Professor de literatura condensa sua compreensão a respeito do romancista na série "Folha Explica"

Alfredo Bosi encara desafio machadiano

FRANCESCA ANGIOLILLO
FREE-LANCE PARA A FOLHA

Há alguns anos, Alfredo Bosi, 66, impôs-se um desafio de vulto mesmo para os que, como ele (professor titular de literatura brasileira na Universidade de São Paulo), são grandes em sua área: encarar Machado de Assis.
Não fosse só aquele que é considerado o maior romancista brasileiro, Machado é, exatamente por isso, um autor sobre o qual muito já se disse.
No volume que resultou de sua primeira investida, o próprio Bosi perguntava: "Por que escrever ainda sobre o significado da ficção machadiana?". O título, "O Enigma do Olhar" (Ática, 2000), é eloquente e sintetiza as razões da obra: Machado continua sendo fonte de "mistérios" literários.
Agora, Bosi renova o desafio, ao condensar, nas pouco mais de cem páginas do volume de número 53 da série "Folha Explica", sua compreensão de Machado.
Leia abaixo trechos da entrevista que concedida por e-mail.

Folha - Machado de Assis é estudado como autor realista.

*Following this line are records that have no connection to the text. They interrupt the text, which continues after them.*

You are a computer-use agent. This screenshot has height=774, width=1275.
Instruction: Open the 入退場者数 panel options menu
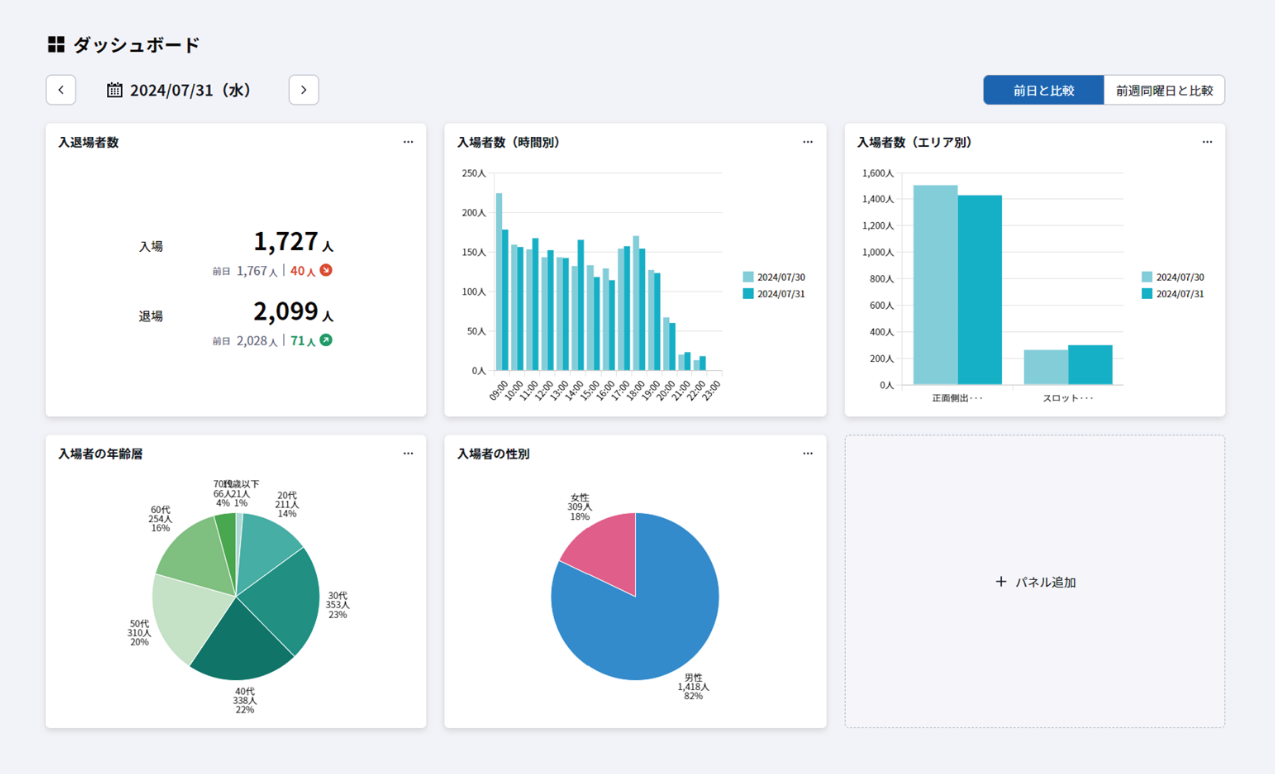[x=408, y=142]
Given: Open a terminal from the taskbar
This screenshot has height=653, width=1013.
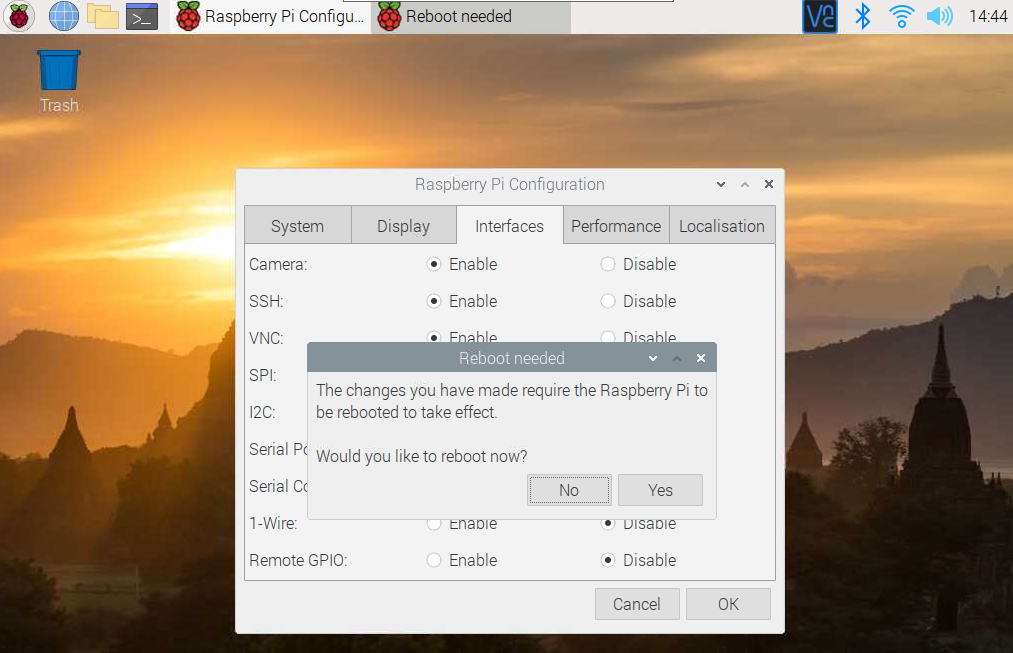Looking at the screenshot, I should coord(140,16).
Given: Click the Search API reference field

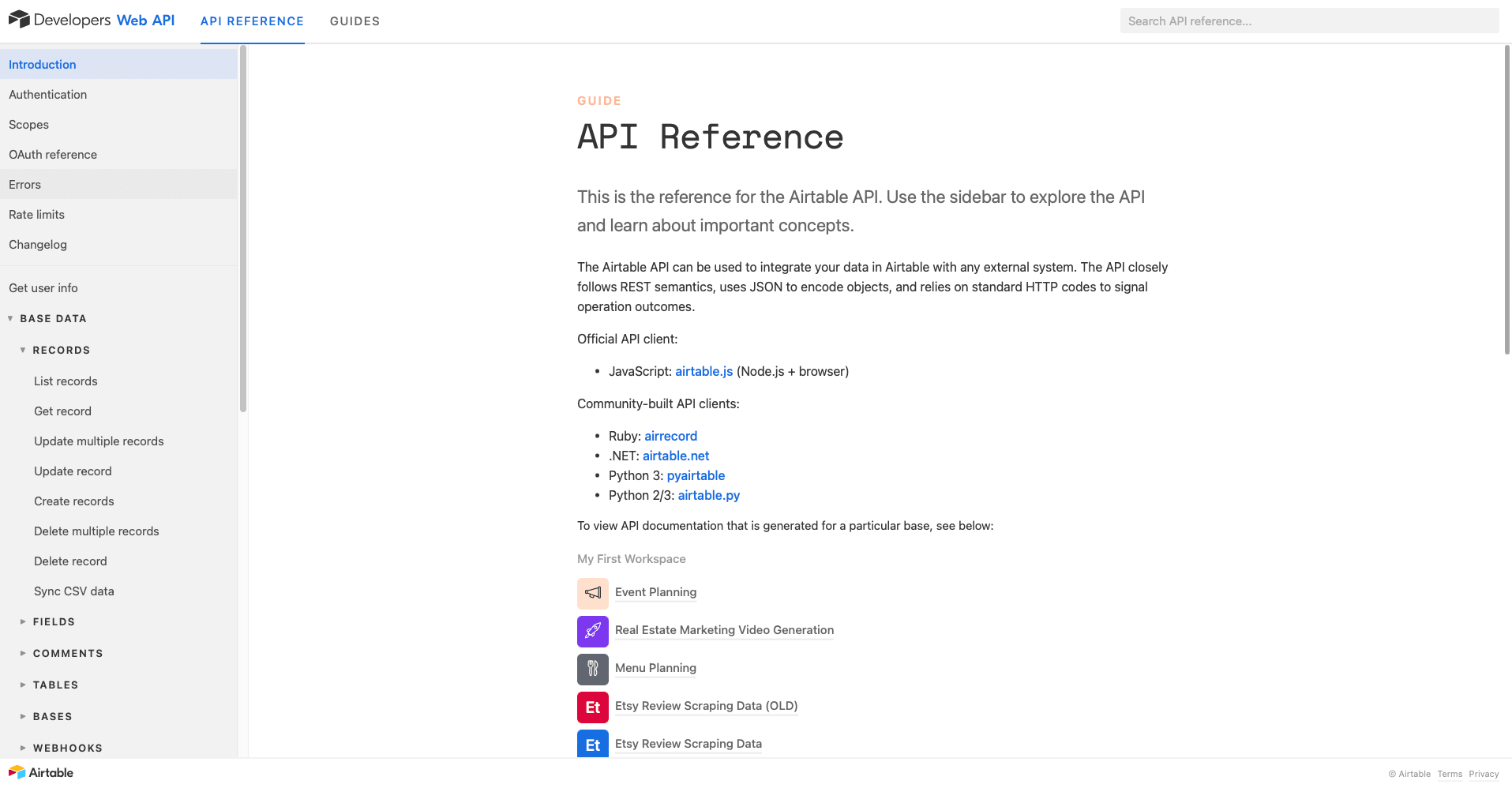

No entanto é diferente de grandes narradores realistas de outras literaturas. Em "O Enigma do Olhar", na "História Concisa da Literatura Brasileira" e neste novo livro, o sr. dá a pista do porquê, ao falar do distanciamento que ele consegue ter do contexto social em que situa seus romances, construindo uma obra universal e atemporal. Diante dessa capacidade de extrapolar o cenário, o sr. diria que ele redefiniu o realismo?
Alfredo Bosi -
Realismo é uma categoria estética polimorfa. Para defini-la, seria necessário saber o que é a realidade, e o quanto as nossas palavras a representam fielmente. Problema antigo e espinhosíssimo. Em termos de história literária, a partir de meados do século 19, atribuiu-se ao romance a função de representar a sociedade mediante a fixação de tipos e ambientes. O autor deveria eclipsar-se, pois esse realismo aspirava à impessoalidade. O programa ficou na intenção.
Todos os grandes romancistas da época projetaram suas paixões e interpretações do homem e do mundo: Zola, Eça e, entre nós, Raul Pompéia e Machado de Assis, que nunca se sujeitou a escolas literárias. O que conta para o leitor de hoje é a maneira peculiar pela qual cada narrador configurou a sua própria experiência, que é o encontro do real objetivo com a realidade do sujeito.

Folha - Comentando "Memorial de Aires" e "Esaú e Jacó", o sr. aborda o lado político de Machado. Especialmente no "Memorial", o sr. atenta para o fato de que Aires passa rapidamente pelos acontecimentos importantes do período, como a proclamação da República e mesmo a abolição, que, apesar de alegrá-lo, prefere não comemorar (ambos os fatos deixam entrever posições políticas do autor, monarquista e abolicionista). Mais adiante, o sr. menciona o fato de o Machado cronista preferir as pequenezas da vida política. Existe uma aproximação possível entre o personagem de Aires e o autor?
Bosi -
O contexto de "Esaú e Jacó" e de "Memorial de Aires" é o Rio da década de 1880, quando se deram a abolição do cativeiro e a proclamação da República. Os fatos estão evocados em algumas passagens de ambos os romances, mas o seu conteúdo político-partidário e o seu potencial significado popular (no caso da Abolição) aparecem relativizados pelo olhar cético do Conselheiro Aires.
Observe-se que esse tom desenganado é o mesmo do Machado maduro das crônicas sobre fatos políticos, não só brasileiros como estrangeiros. Machado é mais do que um crítico dos homens públicos brasileiros: a sua sátira não conhece fronteiras.
Quanto à aproximação entre Aires e Machado, acabou virando consenso da crítica desde a publicação do Memorial. Arrisco-me a supor que o Conselheiro teria sido uma espécie de ego ideal do romancista.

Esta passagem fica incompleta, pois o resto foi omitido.